### EXERCISE INSTRUCTIONS
Decide whether each statement agrees with the forum thread about the overheated incubator, answering yes or no and quoting the thread's deciding words. 1. All of the angle headed dragon eggs died. 2. The incubator of the poster named book is a converted bar fridge. 3. The first post says no thickies hatched alive.

### DOCUMENT PASSAGE
****************
# Results of Overheating Incubator



## Wild~Touch (Feb 25, 2014)

In the recent extreme hot weather here in Qld. the incubator overheated 

3 thickies hatched alive and well  yet to be seen what else survived

All angle headed dragon eggs perished 

1 wheeleri hatched is alive and well but his brother didn't hatch- see pics below

I have heaps of thickie eggs and wheeleri eggs and ring tailed eggs still to hatch ...be interesting to see what actually survived the overheating issue


----------



## iHerp (Feb 25, 2014)

Add some pics!


----------



## Umbral (Feb 25, 2014)

As sad as it is those pics are quite cool. Sorry for your loss.


----------



## solar 17 (Feb 25, 2014)

Bummer, Sandi ~B~


----------



## Snake_Whisperer (Feb 25, 2014)

That sucks Sandee


----------



## MANIAC (Feb 25, 2014)

im im thinking of getting a southern angle headed dragon hatchling how do you know its a healthy one?

Sent from my GT-I9100 using Tapatalk


----------



## Wild~Touch (Feb 26, 2014)

MANIAC said:


> im im thinking of getting a southern angle headed dragon hatchling how do you know its a healthy one?
> 
> Sent from my GT-I9100 using Tapatalk



IMO...If it is alert + active and has a little fat belly should be OK
Good Luck they are interesting to keep

- - - Updated - - -



Umbral said:


> As sad as it is those pics are quite cool. Sorry for your loss.



Thanks Umbral

Sad but interesting to see how they fit inside the egg this one looks so close to hatching, hey!


----------



## book (Feb 26, 2014)

A few years back when we had some very hot weeks I also had my incubator overheat. 
Very disapointing to wait so long for ridge tail monitors to hatch and then they all fail.
The one I opened, like your gecko was almost perfectly formed.
My incubator is a converted (working) bar fridge. Since that happened I added a cooling thermostat to the fridge part and it kicks in to cool as needed. 
It has been running for short periods this summer and temps have been kept stable.


----------



## Wild~Touch (Feb 26, 2014)

book

Yes it is disappointing when they are perfect but for taking a breath 

Your cooling idea sounds good...usually I put an ice brick in the incubator when extreme heat is predicted ... but negected to do so as I was out grocery shopping 

2 more thickies hatched this morning so they must be tough little buggas


----------



## MANIAC (Feb 27, 2014)

how long should you leave your uv light on for southern angle headed dragons please reply to me!!! and what voltage!!!!!

Sent from my GT-I9100 using Tapatalk


----------



## Banjo (Feb 27, 2014)

They where very interesting photos, educational in fact.
Sorry for your loss though.


----------
****************
### DATA SEGMENT
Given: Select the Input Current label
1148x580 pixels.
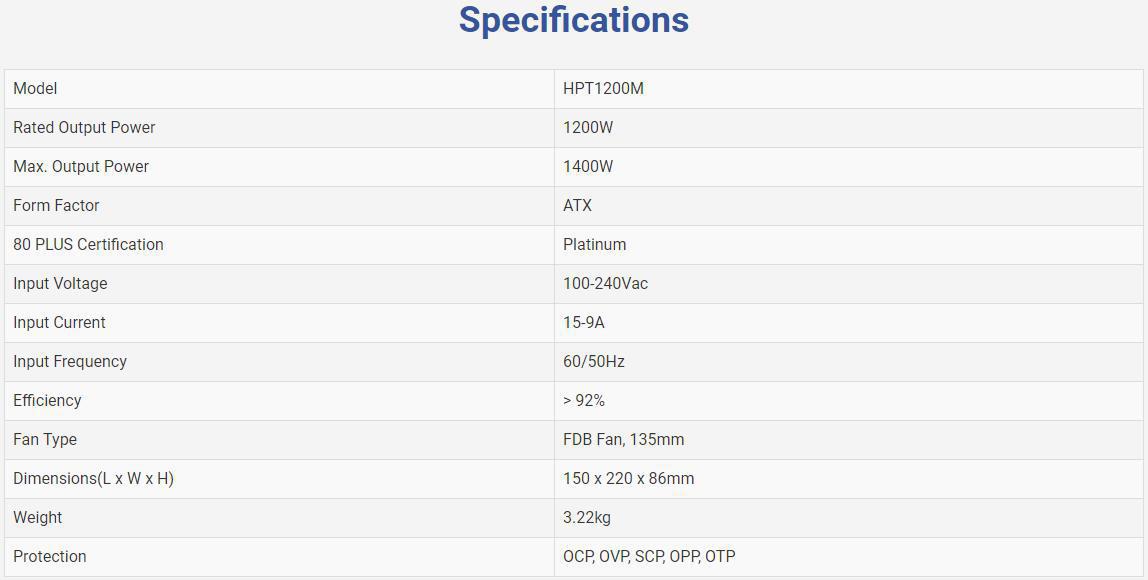Looking at the screenshot, I should 59,322.
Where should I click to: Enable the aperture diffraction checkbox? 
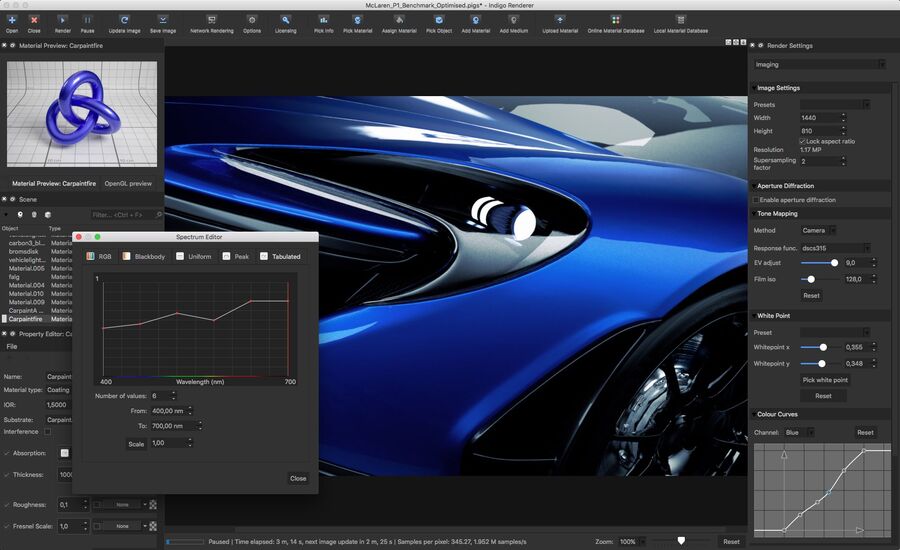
****************
### EXERCISE RESULT
1. Yes: "All angle headed dragon eggs perished"
2. Yes: "My incubator is a converted (working) bar fridge."
3. No: "3 thickies hatched alive and well"